The issue occurs semiregularly, but unable to be forcibly reproduced so far. The crash has occurred on multiple different set ups for displays, but all of them are running RHEL 7, KDE, multihead with each head set up as a separate X display (e.g. 3 heads: :0.0, :0.1, :0.2) with as many as 8 heads running across 2 NVS 510s.

Unfortunately I am not able to submit a full nvidia-bug-report.log.gz, as I have to sanitize anything I submit of any sensitive data before uploading it to help tickets. If there are specific outputs/logs that are needed I can likely get them sanitized and uploaded here (as I’ve done so far with my RedHat support case). Hopefully this is not a problem.

Thanks,
Nate Calonder
xorg_backtrace.txt (1.02 KB)

Which driver version are you running?

Currently running Driver Version 410.78 installed via the kmod RPM.

Did you check if the driver series v390 also exhibits that bug, i.e. if it is a regression? Also, did you try with a current v440 driver?

Yes, the bug was experienced on Driver version 390.25 and 390.48. It is not simple to try with a current driver as the user base that experiences this issue has been unable to explain how to replicate it. Attempts to replicate the bug in a test environment has been unsuccessful. The user base will receive version 430 of the driver in January, but not the v440. If I could figure out how to force the bug to occur I could test against v440 immediately though.

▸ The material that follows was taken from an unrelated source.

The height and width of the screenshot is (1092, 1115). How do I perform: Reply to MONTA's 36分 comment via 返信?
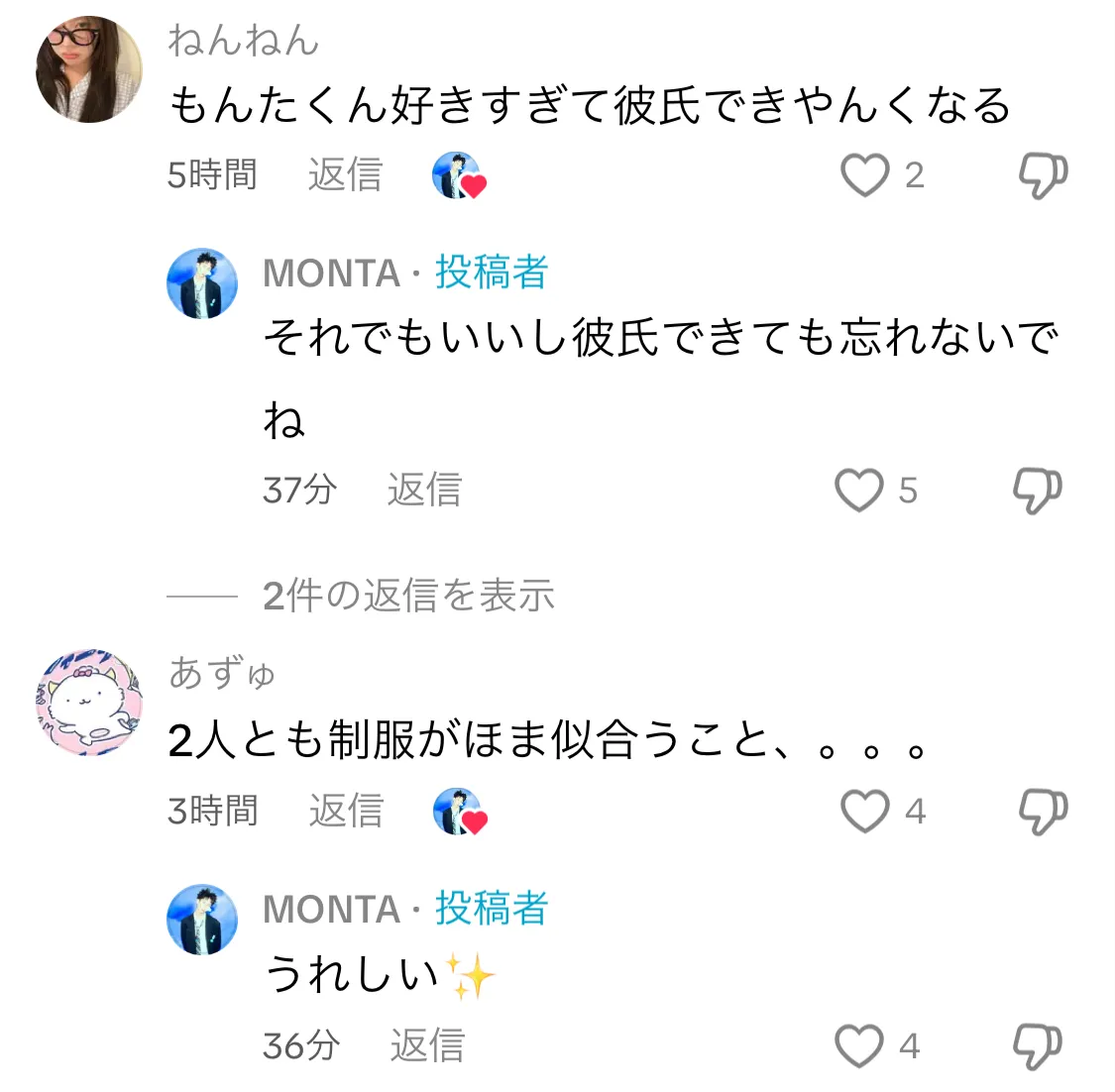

I will get one of the workstations the v430 driver this week ahead of the normal schedule. If there are any ideas or if I can get any specific logs or command outputs to help trouble shoot this issue please let me know. The red hat support claimed they would need NVidia analysis and supporting data if Xorg is believed to be the issue because they (red hat) cannot debug the NVidia graphics libraries. Thanks!